● AIM OF THE TASK: Beginning with the line that holds "This screenshot has width=1080, height=574.", write out each line exactly as it stands until the end of the data, and include no pictures.
──────
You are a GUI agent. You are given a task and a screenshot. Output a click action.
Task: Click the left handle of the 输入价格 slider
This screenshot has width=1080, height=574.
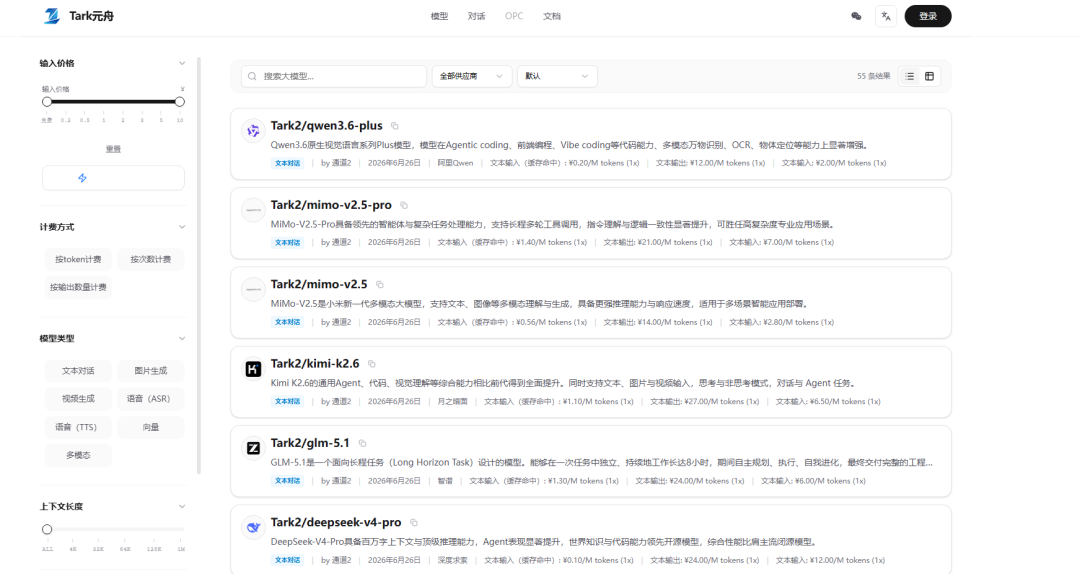pos(47,101)
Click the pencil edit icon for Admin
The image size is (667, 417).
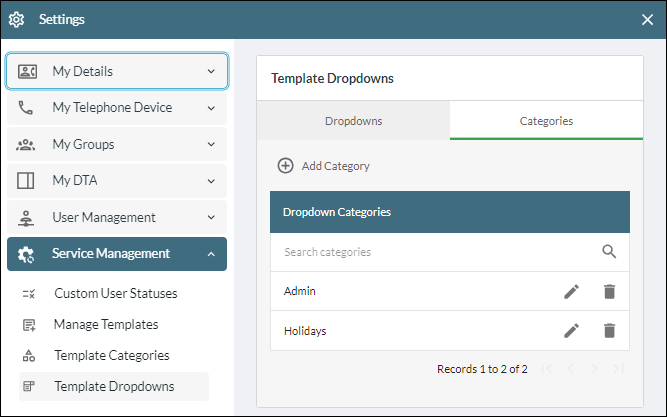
──────
● ANSWER BOX:
This screenshot has width=1080, height=574.
pos(47,101)
Click the pencil edit icon for Admin
The image size is (667, 417).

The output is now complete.